Le premier procès devant la CPI commence dans la confusion... Luis Moreno va trop vite en besogne !!!
Caché de la vue du public par un large rideau, le "témoin protégé numéro 1", présenté par le procureur de la Cour pénale internationale (CPI), Luis Moreno Ocampo, pour déposer contre l'ancien chef de milice congolais Thomas Lubanga, prononce quelques paroles en swahili, puis se rétracte. Il a peur.
Le chemin de l'école, sur lequel il a été enlevé par les hommes de Thomas Lubanga, il y a sept ans, est à des milliers de kilomètres de cette juridiction, devenue, depuis sa création en 2002, une lourde bureaucratie dont le budget dépasse les 100 millions d'euros par an.
L'ex-enfant soldat, aujourd'hui adolescent, est perdu. Ne risque-t-il pas de devoir rendre des comptes un jour, s'il raconte son histoire, ce jeudi 29 janvier ? Le procureur n'a, semble-t-il, pas pris le temps d'étudier la question.
De huis clos en suspensions, l'audition s'enlise et l'ancien enfant soldat finit par se rétracter. Le premier procès de la CPI devait avoir valeur de test. Il est un révélateur des errements de cette cour.

# CONSIGNES
1 - Réécrivez le passage de l'article sur le procès de la CPI allant de « Le premier procès devant » jusqu'à « rétracte. Il a peur. » inclus, en remplaçant « swahili » par « lingala ».
2 - Poursuivez l'article sur le procès de la CPI après sa dernière phrase.
Les lignes qui suivent n'ont aucun rapport avec le texte.

# DONNÉES EXTRAITES

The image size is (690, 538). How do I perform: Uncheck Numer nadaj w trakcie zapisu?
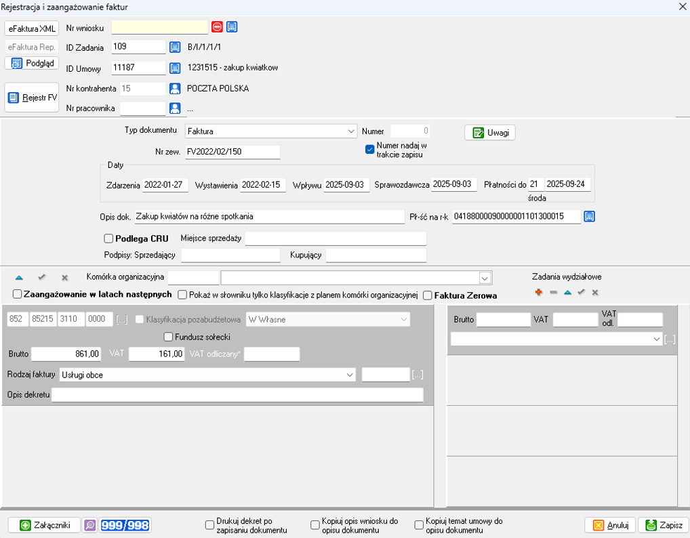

...

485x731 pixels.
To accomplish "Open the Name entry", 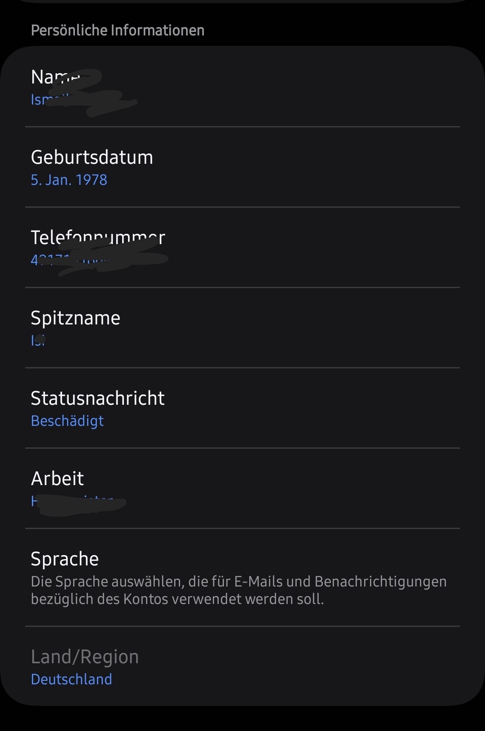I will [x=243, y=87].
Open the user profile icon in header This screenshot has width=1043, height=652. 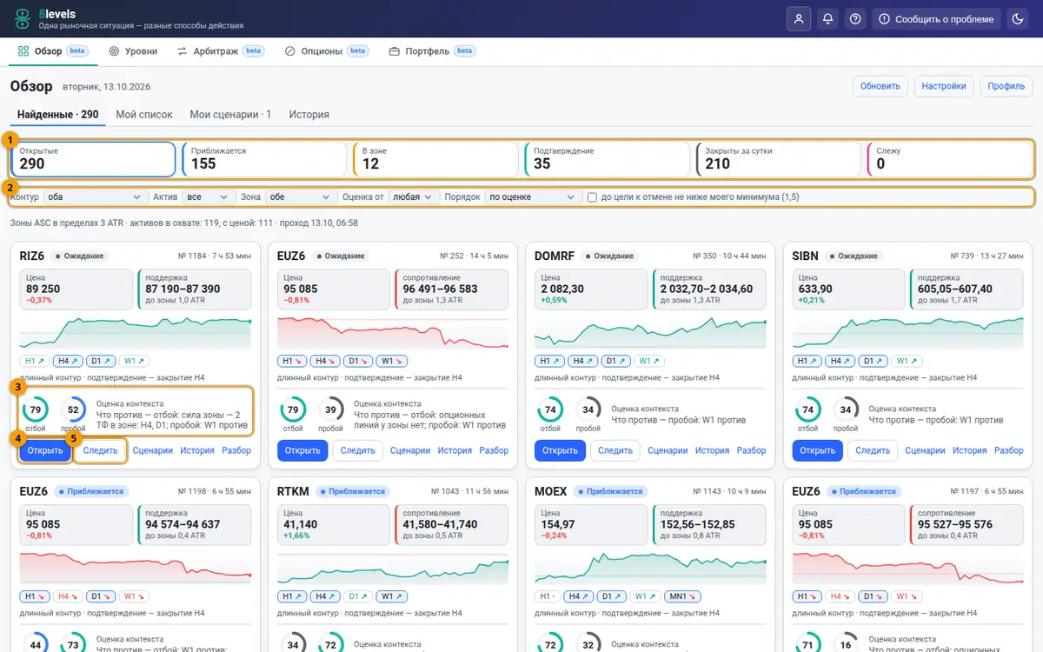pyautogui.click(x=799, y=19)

# CORRIGÉ
1 -
Le premier procès devant la CPI commence dans la confusion... Luis Moreno va trop vite en besogne !!!
Caché de la vue du public par un large rideau, le "témoin protégé numéro 1", présenté par le procureur de la Cour pénale internationale (CPI), Luis Moreno Ocampo, pour déposer contre l'ancien chef de milice congolais Thomas Lubanga, prononce quelques paroles en lingala, puis se rétracte. Il a peur.

2 -
L'acte d'accusation porté contre Thomas Lubanga, incarcéré depuis plus de trois ans, est le plus faible de l'histoire de la justice pénale internationale. Le chef milicien est accusé de crimes de guerre pour avoir enrôlé des enfants dans ses troupes entre septembre 2002 et mars 2003, en Ituri, dans l'est de la République démocratique du Congo (RDC), où, depuis 1996, l'anarchie a cédé la place à la guerre. En revanche, l'accusé ne répondra pas des crimes commis par les gamins enrôlés sous ses ordres ou les nombreux massacres de civils.
Depuis l'ouverture de l'enquête sur la RDC à la demande de Kinshasa, en juin 2004, le procureur n'a inculpé que quatre miliciens, dont trois sont incarcérés à La Haye. La justice internationale visait les plus hauts responsables, elle s'attaque aux seconds couteaux.
"HAUTS RESPONSABLES"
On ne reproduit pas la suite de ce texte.